Things couldn’t have gotten much better for Cary Cogdell than the end of the 2021 basketball season. Save for one basket, the Leo coach had reached the near pinnacle of his coaching career by making the Class 3A state title game. He had built for it, in himself and in his program, winning a Sectional one year prior in a COVID cut short postseason.
When Leo lost to Silver Creek at the end of the 2021 season, a host of Lions saw their high school careers end, including Blake Davison, one of the best players in the program’s history. Rebuilding wasn’t going to be easy but it also wasn’t going to be impossible. One thing that wasn’t expected though, even in an established championship program: another deep postseason run so soon. Yet, as the 2022 season was concluding, Cogdell and Leo were again back in the semi state round for the second straight season.
That kind of continued success amidst a heavily changed roster has shown Cogdell’s longevity and success is no fluke. It is why we name him the 2021-22 Outside the Huddle Coach of the Year for boys basketball.
“Getting to the state finals and understanding how difficult that is – its not just about being good, its about getting some of the breaks to go your way too – its tough. You know following that is going to be extremely hard,” Cogdell said. “Everybody goes into the season hoping they can advance, but you know the old cliche of taking it one game at a time and trying to win. Especially as you get to the tournament, the games are a grind. You are going to have to win some close games and it was great.”
The Lions lost just six games under Cogdell in 2021-22 against 21 wins, making it his third best season as a head coach and a third straight season with a postseason title after none during the first 17 years of his career. While often successful during those prior seasons at Leo, winning a Sectional just before COVID changed a lot of things and Cogdell was able to build off that success, not just ride the wave out.
In 2021-22, he leaned heavily on a senior class that had been part of the two previous title seasons, including DJ Allen, Xavier Middleton, Ayden Ruble and Brody Hiteshew. Caedmon Bontrager’s addition to the lineup gave the Lions a breakout star player, which of course helps, but the dig deep, gutty performances from those other seniors helped bolster the Lions throughout the season. To Cogdell’s credit, he didn’t just lean on the known. Throughout the years, Cogdell has never been afraid to look to the youth in his program for big pushes. In 2021-22, he got that by looking to players like sophomores Jackson McGee and Trey Hiteshew.
“I felt like we had a lot of good basketball players this year and there would be times where guys, not playing poorly, didn’t play as much, but it was more because of whoever was on the floor was playing well,” Cogdell said. “I thought our sophomores did a good job of waiting patiently. When you’ve been in the state finals the year before and you’ve got eight seniors, you get on the floor and that is a little bit of pressure. I thought they [sophomores] handled that pretty well and the seniors did a good job of integrating those guys into it.”
The Lions won their first five games and eight of their first nine to start the season. Included in that was a 4-1 record against the SAC, and perhaps the most important in growing a comfort zone, was a win at NE8 rival Norwell. The Lions would later go on to beat SAC needle movers Snider and Bishop Dwenger and despite two conference losses taking them out of NE8 title contention, Leo was still among the area’s best and the highest ranked teams statewide in Class 3A. Then, the last two games of the regular season represented some stumbling, falling to Blackhawk Christian and then, for the second straight season, losing the regular season finale on a buzzer beater to Woodlan.

* _Dataset excerpts_:
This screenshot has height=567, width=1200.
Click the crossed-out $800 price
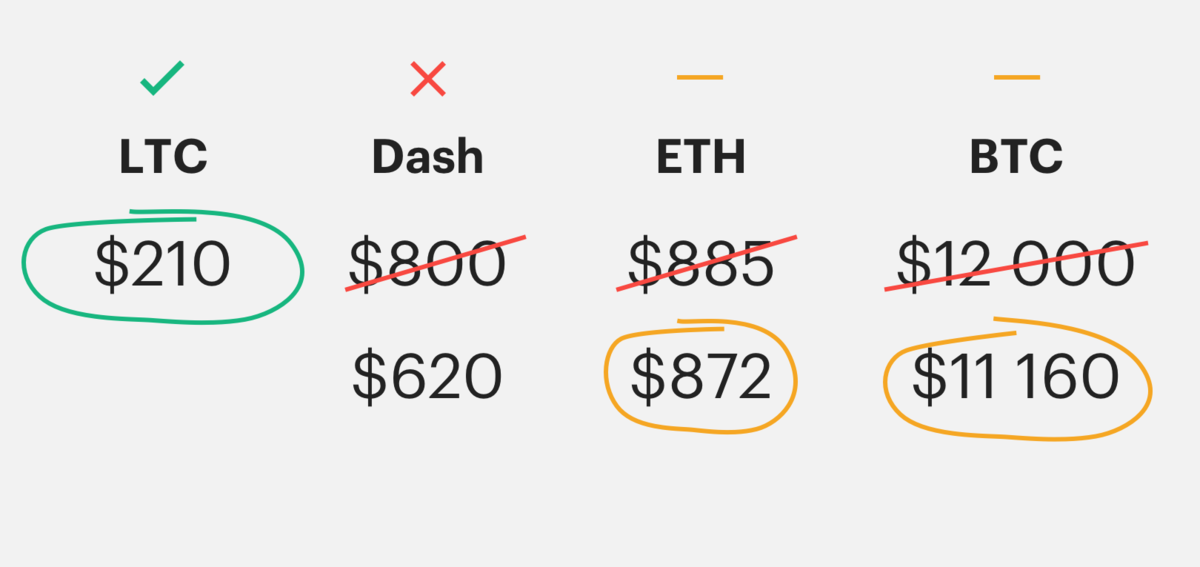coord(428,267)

---

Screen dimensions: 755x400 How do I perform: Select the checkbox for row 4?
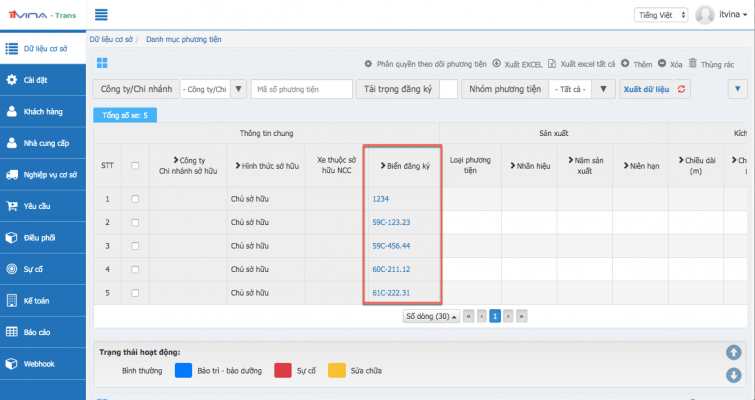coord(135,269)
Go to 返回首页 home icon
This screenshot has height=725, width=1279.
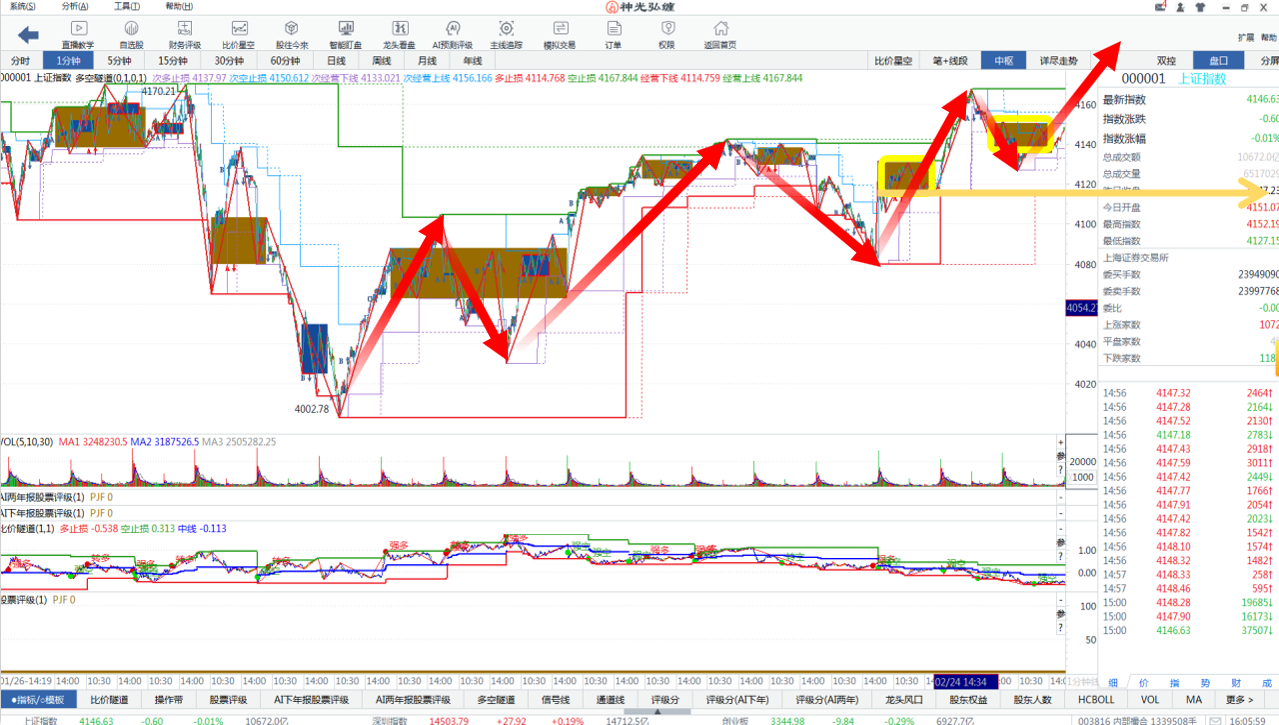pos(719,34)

* _What is needed_:
Answer these from the text about Leo coach Cary Cogdell:
1. Which team beat Leo at the end of the 2021 season?
2. How many games did the Lions win in 2021-22?
3. Which opponent beat Leo on a buzzer beater in the 2021-22 regular season finale?

* _Answer to this exercise_:
1. Silver Creek
2. 21
3. Woodlan